Virginia, Maryland and the District of Columbia ordered their residents to stay at home Monday in a bid to contain the spread of the novel coronavirus while Florida issued restrictions for some residents.
Maryland Gov. Larry Hogan first issued his directive on Monday morning, followed by his counterpart in Virginia and Washington, D.C. Mayor Muriel Bowser.
Each of their orders has varying penalties attached, as well as time frames.
In Maryland, Hogan's order does not have a sunset clause, meaning the stay at home directive will remain in effect until the state's state of emergency has ended, or until it is rescinded by another order. Marylanders face misdemeanor charges and a penalty of $5,000, a year in prison, or both if they violate the order.

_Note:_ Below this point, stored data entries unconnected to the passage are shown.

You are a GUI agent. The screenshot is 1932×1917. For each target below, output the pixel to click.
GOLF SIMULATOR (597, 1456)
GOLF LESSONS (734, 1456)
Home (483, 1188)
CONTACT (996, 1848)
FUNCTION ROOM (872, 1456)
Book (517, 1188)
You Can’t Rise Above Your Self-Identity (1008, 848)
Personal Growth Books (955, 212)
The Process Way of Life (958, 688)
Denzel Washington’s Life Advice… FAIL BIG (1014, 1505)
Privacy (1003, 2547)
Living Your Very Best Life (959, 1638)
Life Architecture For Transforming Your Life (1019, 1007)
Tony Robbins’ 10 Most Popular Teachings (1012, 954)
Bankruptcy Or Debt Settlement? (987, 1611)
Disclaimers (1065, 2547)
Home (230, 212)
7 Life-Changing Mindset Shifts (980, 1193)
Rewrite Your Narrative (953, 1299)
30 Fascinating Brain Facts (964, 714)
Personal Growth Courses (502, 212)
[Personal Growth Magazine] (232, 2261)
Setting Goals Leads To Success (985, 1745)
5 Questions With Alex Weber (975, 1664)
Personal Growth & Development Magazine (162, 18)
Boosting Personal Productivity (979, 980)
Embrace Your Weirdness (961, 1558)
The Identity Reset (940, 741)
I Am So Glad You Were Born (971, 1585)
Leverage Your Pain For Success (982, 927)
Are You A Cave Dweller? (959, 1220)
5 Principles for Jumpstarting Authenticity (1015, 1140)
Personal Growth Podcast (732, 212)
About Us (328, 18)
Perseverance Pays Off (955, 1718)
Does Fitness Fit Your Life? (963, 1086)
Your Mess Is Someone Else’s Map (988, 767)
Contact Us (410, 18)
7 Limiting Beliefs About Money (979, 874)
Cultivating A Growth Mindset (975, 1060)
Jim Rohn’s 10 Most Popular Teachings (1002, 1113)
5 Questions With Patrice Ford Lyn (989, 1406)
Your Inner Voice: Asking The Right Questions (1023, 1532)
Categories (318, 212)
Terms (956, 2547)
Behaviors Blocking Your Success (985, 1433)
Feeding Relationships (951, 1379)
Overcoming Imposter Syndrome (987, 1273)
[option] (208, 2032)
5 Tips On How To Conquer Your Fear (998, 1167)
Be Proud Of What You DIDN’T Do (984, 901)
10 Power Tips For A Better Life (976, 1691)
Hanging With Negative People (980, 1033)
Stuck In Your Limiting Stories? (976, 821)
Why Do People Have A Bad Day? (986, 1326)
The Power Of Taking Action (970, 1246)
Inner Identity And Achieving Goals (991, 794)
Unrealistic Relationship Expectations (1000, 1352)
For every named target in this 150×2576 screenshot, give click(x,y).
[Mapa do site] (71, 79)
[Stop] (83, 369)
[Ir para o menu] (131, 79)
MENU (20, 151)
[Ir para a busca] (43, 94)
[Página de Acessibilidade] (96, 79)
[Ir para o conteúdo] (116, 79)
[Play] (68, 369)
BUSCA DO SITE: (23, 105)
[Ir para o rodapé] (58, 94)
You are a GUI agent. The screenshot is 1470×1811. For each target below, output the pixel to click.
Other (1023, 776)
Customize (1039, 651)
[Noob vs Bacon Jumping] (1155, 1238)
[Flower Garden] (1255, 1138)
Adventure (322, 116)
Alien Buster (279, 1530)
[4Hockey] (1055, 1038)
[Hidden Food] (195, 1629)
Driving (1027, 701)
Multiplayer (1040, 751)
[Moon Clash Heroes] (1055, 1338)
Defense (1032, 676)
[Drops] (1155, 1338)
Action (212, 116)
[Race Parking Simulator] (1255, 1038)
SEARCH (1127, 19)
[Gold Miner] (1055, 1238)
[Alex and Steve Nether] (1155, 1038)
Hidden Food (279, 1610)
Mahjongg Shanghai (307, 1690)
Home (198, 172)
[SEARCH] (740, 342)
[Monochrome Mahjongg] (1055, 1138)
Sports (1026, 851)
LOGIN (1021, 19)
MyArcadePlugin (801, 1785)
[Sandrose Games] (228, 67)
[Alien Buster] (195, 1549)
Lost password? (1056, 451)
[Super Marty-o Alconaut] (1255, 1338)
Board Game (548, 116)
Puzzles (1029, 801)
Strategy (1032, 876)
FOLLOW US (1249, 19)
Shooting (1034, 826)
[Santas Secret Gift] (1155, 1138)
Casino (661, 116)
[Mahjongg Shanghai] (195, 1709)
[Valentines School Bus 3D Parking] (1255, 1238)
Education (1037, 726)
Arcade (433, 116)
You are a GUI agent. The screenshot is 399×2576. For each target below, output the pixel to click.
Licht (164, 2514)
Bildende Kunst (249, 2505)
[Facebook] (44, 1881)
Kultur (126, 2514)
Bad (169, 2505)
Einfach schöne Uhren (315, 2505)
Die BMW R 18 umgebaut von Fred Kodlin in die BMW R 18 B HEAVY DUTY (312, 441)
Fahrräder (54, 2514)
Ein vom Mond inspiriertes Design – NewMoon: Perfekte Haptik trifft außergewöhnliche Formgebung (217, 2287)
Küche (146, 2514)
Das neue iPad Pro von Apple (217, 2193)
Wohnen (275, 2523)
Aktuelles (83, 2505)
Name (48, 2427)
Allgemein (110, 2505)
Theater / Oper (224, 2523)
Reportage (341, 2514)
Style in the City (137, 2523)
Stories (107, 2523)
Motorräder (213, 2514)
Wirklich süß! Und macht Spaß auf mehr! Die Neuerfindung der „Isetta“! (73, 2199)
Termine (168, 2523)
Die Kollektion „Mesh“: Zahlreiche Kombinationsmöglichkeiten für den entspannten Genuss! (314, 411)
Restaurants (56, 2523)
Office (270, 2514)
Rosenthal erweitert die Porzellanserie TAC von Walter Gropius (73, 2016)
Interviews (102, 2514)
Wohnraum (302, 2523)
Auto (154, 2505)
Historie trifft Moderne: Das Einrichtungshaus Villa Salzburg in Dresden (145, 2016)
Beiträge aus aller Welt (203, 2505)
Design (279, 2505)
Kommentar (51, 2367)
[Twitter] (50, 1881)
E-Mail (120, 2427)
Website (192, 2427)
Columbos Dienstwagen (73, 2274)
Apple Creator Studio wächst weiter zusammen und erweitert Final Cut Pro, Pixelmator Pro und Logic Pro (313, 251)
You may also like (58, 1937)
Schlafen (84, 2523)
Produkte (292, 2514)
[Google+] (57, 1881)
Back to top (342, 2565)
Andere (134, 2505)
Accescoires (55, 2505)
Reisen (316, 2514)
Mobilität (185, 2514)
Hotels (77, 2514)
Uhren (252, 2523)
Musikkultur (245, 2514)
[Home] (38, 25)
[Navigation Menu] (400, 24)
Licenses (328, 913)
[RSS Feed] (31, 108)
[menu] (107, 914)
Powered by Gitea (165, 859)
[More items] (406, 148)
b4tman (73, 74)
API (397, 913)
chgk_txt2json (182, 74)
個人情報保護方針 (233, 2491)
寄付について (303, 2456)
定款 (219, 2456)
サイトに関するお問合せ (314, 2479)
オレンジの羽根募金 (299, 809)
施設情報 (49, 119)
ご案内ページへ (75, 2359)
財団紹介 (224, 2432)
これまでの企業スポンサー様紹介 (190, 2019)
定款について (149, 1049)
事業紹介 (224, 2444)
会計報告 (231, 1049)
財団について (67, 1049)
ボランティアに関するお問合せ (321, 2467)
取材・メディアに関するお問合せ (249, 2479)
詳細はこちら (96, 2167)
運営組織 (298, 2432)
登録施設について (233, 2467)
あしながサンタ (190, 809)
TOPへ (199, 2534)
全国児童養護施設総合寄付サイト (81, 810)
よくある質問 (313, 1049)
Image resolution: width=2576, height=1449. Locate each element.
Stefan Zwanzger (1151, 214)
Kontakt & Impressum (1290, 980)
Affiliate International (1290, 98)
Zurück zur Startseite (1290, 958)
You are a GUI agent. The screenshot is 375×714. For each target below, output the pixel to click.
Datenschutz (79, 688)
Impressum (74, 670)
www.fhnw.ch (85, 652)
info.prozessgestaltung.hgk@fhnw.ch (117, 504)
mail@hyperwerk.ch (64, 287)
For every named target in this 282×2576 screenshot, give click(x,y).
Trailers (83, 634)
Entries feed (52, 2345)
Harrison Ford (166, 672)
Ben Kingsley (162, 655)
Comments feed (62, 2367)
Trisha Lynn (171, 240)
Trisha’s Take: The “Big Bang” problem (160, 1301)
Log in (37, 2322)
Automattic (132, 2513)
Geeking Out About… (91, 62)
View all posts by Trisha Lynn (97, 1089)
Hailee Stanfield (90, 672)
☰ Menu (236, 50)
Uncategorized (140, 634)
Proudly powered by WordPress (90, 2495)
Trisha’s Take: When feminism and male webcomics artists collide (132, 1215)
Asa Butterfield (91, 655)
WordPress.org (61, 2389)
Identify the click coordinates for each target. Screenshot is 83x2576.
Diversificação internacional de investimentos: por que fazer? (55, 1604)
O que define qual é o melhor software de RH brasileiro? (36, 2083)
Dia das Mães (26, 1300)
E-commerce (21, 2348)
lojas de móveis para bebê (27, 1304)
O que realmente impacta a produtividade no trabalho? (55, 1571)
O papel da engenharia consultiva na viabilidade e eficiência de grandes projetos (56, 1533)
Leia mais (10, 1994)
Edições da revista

In the nation's capital, Bowser's order subjects individuals who violate the order to a $5,000 fine, 90 days behind bars, or both.
And in Virginia, Gov. Ralph Northam's order does not contain explicit penalties, but is effective through June 10 unless it is amended by another order.
Meanwhile, in the state of Florida, Gov. Ron Desantis took a piecemeal approach, telling residents in the state's south and southeast Miami-Dade, Broward, Palm Beach and Munroe counties to stay home.
Desantis has faced a torrent of criticism for his handling of the coronavirus crisis, including from some who challenge the wisdom behind his decision to not close beaches statewide during a period in which the state attracts droves of students from across the nation during spring break.
There are 159,184 confirmed coronavirus infections in the U.S., and 2,945 deaths, according to data compiled by Johns Hopkins University in Baltimore, Maryland.
The virus which emerged in Wuhan, China last December, has spread to at least 178 countries and regions around the globe.